Text:
- - - - - - -
Transformative AI and Compute [Summary]

By lennart @ 2021-09-23T13:53 (+66)

This is the summary of the series Transformative AI and Compute - A holistic approach. You can find the sequence here and the links to the posts below:

0. Executive Summary

This series attempts to:

Introduce a simplified model of computing which serves as a foundational concept (Part 1 - Section 1).
Discuss the role of compute for AI systems (Part 1 - Section 2).
- In Part 1 - Section 2.3 you can find the updated compute plot you have been coming for.
Explore the connection of compute trends and more capable AI systems over time (Part 1 - Section 3).
Discuss the compute component in forecasting efforts on transformative AI timelines (Part 2 - Section 4)
Propose ideas for better compute forecasts (Part 2 - Section 5).
Briefly outline the relevance of compute for AI Governance (Part 3 - Section 6).
Conclude this report and discuss next steps (Section 7).
Provide a list of connected research questions (Appendix A).
Present common compute metrics and discusses their caveats (Appendix B).
Provide a list of Startups in the AI Hardware domain (Appendix C).

Abstract

Modern progress in AI systems has been driven and enabled mainly by acquiring more computational resources. AI systems rely on computation-intensive training runs — they require massive amounts of compute.

Learning about the compute requirements for training existing AI systems and their capabilities allows us to get a more nuanced understanding and take appropriate action within the technical and governance domain to enable a safe development of potential transformative AI systems.

To understand the role of compute, I decided to (a) do a literature review, (b) update existing work with new data, (c) investigate the role of compute for timelines, and lastly, (d) explore concepts to enhance our analysis and forecasting efforts.

In this piece, I present a brief analysis of AI systems’ compute requirements and capabilities, explore compute’s role for transformative AI timelines, and lastly, discuss the compute governance domain.

I find that compute, next to data and algorithmic innovation, is a crucial contributor to the recent performance of AI systems. We identify a doubling time of 6.2 months for the compute requirements of the final training run of state-of-the-art AI systems from 2012 to the present.
Next to more powerful hardware components, the spending on AI systems and the algorithmic innovation are other factors that inform the amount of effective compute available — which itself is a component for forecasting models on transformative AI.

Therefore, as compute is a significant component and driver of AI systems’ capabilities, understanding the developments of the past and forecasting future results is essential. Compared to the other components, the quantifiable nature of compute makes it an exciting aspect for forecasting efforts and the safe development of AI systems.

I consequently recommend additional investigations in highlighted components of compute, especially AI hardware. As compute forecasting and regulations require an in-depth understanding of hardware, hardware spending, the semiconductor industry, and much more, we recommend an interdisciplinary effort to inform compute trends interpretations and forecasts. Those insights can then be used to inform policymaking, and potentially regulate access to compute.
- - - - - - -
Provided data:
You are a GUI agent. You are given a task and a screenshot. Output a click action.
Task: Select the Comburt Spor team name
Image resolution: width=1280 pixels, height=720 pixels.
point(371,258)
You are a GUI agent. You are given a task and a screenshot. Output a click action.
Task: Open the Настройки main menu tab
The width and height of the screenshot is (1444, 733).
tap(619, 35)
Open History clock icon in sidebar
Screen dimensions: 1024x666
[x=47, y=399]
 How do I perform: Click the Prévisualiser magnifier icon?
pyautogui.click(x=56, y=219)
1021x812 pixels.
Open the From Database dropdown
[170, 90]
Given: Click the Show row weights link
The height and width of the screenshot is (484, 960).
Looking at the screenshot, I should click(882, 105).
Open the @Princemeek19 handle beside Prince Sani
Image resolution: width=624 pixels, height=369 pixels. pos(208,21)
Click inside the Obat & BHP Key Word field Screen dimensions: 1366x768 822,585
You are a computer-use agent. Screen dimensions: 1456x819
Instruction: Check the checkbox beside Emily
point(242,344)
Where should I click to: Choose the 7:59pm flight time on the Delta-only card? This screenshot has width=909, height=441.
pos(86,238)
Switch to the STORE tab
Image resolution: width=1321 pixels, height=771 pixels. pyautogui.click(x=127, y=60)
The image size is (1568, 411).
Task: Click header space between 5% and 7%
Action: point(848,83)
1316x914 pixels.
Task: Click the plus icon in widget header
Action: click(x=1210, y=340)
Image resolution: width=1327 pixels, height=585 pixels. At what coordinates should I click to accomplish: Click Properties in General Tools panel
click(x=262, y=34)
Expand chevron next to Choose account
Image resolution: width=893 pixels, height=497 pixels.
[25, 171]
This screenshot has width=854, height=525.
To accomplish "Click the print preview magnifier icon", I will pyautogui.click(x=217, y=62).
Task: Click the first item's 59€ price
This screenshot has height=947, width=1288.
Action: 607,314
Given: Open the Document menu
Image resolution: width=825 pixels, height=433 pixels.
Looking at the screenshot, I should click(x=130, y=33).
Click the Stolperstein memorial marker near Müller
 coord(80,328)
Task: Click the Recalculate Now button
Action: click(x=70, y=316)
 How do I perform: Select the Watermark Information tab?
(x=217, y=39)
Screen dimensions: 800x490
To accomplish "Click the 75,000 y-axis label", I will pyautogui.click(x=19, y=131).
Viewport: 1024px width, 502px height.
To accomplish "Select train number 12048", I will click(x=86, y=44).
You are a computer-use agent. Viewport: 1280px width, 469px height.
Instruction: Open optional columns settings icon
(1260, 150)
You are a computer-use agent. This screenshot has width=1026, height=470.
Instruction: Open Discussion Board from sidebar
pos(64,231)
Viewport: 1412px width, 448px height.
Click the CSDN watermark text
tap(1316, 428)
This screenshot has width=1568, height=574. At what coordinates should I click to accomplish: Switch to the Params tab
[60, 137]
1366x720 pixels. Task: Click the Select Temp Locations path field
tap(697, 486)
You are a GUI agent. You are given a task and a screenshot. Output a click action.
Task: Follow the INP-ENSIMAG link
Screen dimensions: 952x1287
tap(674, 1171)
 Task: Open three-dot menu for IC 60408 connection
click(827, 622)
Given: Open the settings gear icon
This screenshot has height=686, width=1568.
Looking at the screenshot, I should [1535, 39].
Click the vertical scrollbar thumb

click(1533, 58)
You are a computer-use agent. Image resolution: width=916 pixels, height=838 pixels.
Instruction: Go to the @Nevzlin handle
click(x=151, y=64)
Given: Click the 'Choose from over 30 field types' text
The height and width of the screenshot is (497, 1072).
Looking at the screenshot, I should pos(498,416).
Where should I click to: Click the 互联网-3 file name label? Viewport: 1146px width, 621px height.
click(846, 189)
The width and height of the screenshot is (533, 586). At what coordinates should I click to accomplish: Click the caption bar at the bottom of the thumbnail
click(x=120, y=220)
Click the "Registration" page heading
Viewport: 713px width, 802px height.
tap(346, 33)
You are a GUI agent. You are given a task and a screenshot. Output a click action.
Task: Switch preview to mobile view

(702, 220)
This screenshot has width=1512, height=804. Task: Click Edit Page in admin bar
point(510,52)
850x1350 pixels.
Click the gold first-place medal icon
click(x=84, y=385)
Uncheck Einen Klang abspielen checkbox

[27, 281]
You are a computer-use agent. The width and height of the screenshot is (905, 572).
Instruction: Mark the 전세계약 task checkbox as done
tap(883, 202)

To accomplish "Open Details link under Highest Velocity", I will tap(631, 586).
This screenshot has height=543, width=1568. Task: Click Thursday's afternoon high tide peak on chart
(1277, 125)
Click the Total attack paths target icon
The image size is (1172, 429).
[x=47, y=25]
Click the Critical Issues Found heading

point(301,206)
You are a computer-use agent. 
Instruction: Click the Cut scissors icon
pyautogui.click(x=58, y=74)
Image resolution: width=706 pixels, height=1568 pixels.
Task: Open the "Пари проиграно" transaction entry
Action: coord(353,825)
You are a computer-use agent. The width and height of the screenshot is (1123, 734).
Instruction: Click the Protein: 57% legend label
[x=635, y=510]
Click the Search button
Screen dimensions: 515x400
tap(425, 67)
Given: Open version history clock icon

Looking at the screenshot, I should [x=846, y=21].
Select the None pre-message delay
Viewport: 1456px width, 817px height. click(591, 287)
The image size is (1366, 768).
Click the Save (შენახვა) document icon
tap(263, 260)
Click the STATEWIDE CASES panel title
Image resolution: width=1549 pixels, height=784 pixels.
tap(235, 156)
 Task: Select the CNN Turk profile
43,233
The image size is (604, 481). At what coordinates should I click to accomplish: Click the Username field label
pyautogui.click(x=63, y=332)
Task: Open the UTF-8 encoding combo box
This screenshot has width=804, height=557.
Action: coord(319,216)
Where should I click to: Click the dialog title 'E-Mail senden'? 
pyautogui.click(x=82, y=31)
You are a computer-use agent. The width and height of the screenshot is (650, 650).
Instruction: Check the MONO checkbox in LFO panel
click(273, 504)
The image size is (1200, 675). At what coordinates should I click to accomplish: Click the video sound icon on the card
- - - - - - -
Exercise goal: Continue the summary on transformative AI and compute from the point where it stops, picking up after its final sentence about regulating access to compute.

Your response:
Epistemic Status

This article is Exploratory to My Best Guess. I've spent roughly 300 hours researching this piece and writing it up. I am not claiming completeness for any enumerations. Most lists are the result of things I learned on the way and then tried to categorize.

I have a background in Electrical Engineering with an emphasis on Computer Engineering and have done research in the field of ML optimizations for resource-constrained devices — working on the intersection of ML deployments and hardware optimization. I am more confident in my view on hardware engineering than in the macro interpretation of those trends for AI progress and timelines.

This piece was a research trial to test my prioritization, interest, and fit for this topic. Instead of focusing on a single narrow question, this paper and research trial turned out to be more broad — therefore a holistic approach. In the future, I’m planning to work more focused on a narrow relevant research question within this domain. Please reach out.

Views and mistakes are solely my own.

Highlights per Section

1. Compute

Computation is the manipulation of information.
There are various types of computation. This piece is concerned with today’s predominant type: digital computers.
With compute, we usually refer to a quantity of operations used — computed by our computer/processor. It is also used to refer to computational power, a rate of compute operations per time period.
Computation can be divided into memory, interconnect, and logic. Each of these components is relevant for the performance of the other.
For an introduction to integrated circuits/chips, I recommend “AI Chips: What They Are and Why They Matter” (Khan 2020).

2. Compute in AI Systems

Compute is required for training AI systems. Training requires significantly more compute than inference (the process of using a trained model).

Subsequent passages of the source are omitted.